Cristina: Em um ambiente de negócios em constante mudança, os serviços em nuvem desempenham um papel importante para tornar as empresas mais ágeis. Para oferecer o máximo de valor de negócios no tempo mínimo, os CIOs podem mapear estratégias em nuvem para suas três principais prioridades: estratégia e inovação, governança e segurança e mobilização e migração. As estruturas de governança devem ser adaptáveis para ter flexibilidade no tratamento de diferentes demandas de implementação e perfis de risco. As estratégias devem ser projetadas para o sucesso em nuvem e para apoiar a transformação da organização.

Você considera que empresas necessitam de um segundo provedor para utilização da ferramenta?

Cristina: É preciso concentrar-se no desenvolvimento de uma estrutura de colocação de carga de trabalho em nuvem que corresponda às necessidades com o provedor de nuvem apropriado. A adição de um segundo provedor de nuvem, para casos adicionais de uso de aplicativos, poderá melhorar a flexibilidade. No entanto, estratégias multicloud podem aumentar a complexidade e o custo no futuro. Para lidar com isso, manter um provedor primário é preferencial. Caso haja requisitos de negócios que esse provedor não possa atender, a empresa pode adicionar provedores adicionais de forma ordenada impulsionada por necessidades específicas.

Como as empresas podem atender as necessidades da nuvem híbrida com a nuvem distribuída?

Cristina: Nuvens privadas e/ou híbridas podem trazer complexidade e falta de controle. Por isto mesmo, ao invés disso, melhor seria adotar soluções distribuídas em nuvem que estendem os mesmos serviços nativos de nuvem pública à infraestrutura local, estando sob o mesmo esquema de gerenciamento da nuvem híbrida. Esses serviços em nuvem são distribuídos para locais capazes de atender às necessidades de nuvem híbrida e privada, mantendo as vantagens do consumo clássico de nuvem pública.

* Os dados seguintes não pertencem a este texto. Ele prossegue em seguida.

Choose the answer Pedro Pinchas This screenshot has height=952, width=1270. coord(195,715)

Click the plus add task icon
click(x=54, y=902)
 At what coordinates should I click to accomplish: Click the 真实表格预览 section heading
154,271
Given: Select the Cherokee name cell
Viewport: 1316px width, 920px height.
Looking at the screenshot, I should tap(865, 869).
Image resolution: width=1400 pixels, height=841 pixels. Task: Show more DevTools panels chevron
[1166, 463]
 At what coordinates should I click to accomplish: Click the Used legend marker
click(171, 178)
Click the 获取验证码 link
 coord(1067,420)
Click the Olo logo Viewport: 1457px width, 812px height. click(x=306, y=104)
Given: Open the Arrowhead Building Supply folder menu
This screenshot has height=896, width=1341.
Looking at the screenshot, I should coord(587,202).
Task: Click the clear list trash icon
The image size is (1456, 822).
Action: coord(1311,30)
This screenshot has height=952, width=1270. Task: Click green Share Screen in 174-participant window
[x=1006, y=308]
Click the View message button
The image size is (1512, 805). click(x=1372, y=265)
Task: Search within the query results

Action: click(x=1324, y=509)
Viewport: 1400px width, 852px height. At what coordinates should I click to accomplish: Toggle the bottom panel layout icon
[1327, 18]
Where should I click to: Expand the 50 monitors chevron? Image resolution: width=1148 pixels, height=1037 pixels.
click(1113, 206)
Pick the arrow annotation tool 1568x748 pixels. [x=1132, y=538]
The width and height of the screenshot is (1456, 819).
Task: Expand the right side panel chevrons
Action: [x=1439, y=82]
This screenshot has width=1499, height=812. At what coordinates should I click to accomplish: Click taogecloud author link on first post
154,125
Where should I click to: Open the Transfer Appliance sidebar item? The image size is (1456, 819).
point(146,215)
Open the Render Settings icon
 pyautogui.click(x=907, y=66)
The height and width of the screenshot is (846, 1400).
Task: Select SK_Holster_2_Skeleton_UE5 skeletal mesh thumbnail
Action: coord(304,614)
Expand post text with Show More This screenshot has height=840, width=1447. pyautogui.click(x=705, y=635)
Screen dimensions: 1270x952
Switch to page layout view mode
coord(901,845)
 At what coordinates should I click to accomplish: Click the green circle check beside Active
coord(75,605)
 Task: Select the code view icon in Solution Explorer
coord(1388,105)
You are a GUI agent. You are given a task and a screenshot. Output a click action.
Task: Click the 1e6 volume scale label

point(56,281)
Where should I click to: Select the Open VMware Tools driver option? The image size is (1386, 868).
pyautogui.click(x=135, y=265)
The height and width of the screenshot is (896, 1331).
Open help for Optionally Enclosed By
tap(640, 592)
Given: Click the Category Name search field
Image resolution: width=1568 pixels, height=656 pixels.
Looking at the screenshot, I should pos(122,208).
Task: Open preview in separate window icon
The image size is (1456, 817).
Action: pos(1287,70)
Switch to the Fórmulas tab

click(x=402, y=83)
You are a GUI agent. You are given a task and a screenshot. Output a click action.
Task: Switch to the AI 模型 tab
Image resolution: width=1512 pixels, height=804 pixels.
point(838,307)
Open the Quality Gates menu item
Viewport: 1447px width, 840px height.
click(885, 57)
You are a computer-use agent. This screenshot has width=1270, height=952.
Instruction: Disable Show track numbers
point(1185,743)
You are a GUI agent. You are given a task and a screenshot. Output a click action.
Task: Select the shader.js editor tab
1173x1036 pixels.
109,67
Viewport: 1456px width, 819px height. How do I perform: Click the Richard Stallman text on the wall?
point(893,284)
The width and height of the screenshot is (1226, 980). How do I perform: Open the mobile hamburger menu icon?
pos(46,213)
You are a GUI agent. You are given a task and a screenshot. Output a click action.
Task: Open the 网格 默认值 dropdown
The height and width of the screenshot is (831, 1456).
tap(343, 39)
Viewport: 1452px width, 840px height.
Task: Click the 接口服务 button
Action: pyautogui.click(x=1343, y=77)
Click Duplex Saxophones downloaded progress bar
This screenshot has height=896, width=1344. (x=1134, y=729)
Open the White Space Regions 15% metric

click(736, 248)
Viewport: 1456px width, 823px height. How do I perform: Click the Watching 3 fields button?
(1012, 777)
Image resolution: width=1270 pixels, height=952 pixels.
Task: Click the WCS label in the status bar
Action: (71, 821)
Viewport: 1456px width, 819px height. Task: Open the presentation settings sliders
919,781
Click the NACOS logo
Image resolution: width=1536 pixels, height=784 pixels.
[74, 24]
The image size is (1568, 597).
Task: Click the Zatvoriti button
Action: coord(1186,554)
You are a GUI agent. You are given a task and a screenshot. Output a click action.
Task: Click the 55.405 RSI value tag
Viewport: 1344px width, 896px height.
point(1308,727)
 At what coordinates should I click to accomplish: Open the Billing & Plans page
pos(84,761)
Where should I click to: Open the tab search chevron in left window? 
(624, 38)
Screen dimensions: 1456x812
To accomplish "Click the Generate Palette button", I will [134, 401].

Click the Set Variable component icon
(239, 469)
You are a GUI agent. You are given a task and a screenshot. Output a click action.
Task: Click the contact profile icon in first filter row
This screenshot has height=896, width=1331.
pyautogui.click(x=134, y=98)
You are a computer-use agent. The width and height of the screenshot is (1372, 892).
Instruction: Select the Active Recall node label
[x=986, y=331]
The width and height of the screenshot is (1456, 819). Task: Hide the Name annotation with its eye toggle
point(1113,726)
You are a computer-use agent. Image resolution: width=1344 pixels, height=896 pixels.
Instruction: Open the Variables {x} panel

Como você enxerga a oferta de talentos atual para posições nessa área?

Cristina: A escassez contínua de trabalhadores qualificados em nuvem está tornando essa transição ainda mais árdua. De acordo com o relatório global do estudo “Global Technology Leadership”, uma pesquisa realizada pela  Deloitte referente a 2020, de 90% dos líderes de TI que planejam expandir seus modernos ambientes de engenharia de software e nuvem, 80% dizem que a falta de habilidades dos funcionários. Acredito que parcerias mais fortes entre universidades, empresas e provedores de nuvem ajudarão a desenvolver um aprendizado atualizado que combine o treinamento técnico profundo com a estratégia de negócios.

Quais alternativas você considera relevantes para a capacitação desses profissionais?

Cristina: É importante construir um programa de capacitação de talentos (TEP) para promover e desenvolver as habilidades, além de criar as funções necessárias dentro da organização de TI. Upskilling e reskilling de funcionários existentes também podem ajudá-los a atualizar seus conhecimentos. Não só isso, mas as empresas também devem fornecer treinamento aprofundado para novos contratados antes de iniciar seus trabalhos. A combinação de treinamento baseado em habilidades e simulação permite que os funcionários apliquem esse aprendizado a casos reais, auxiliando no desenvolvimento do profissional.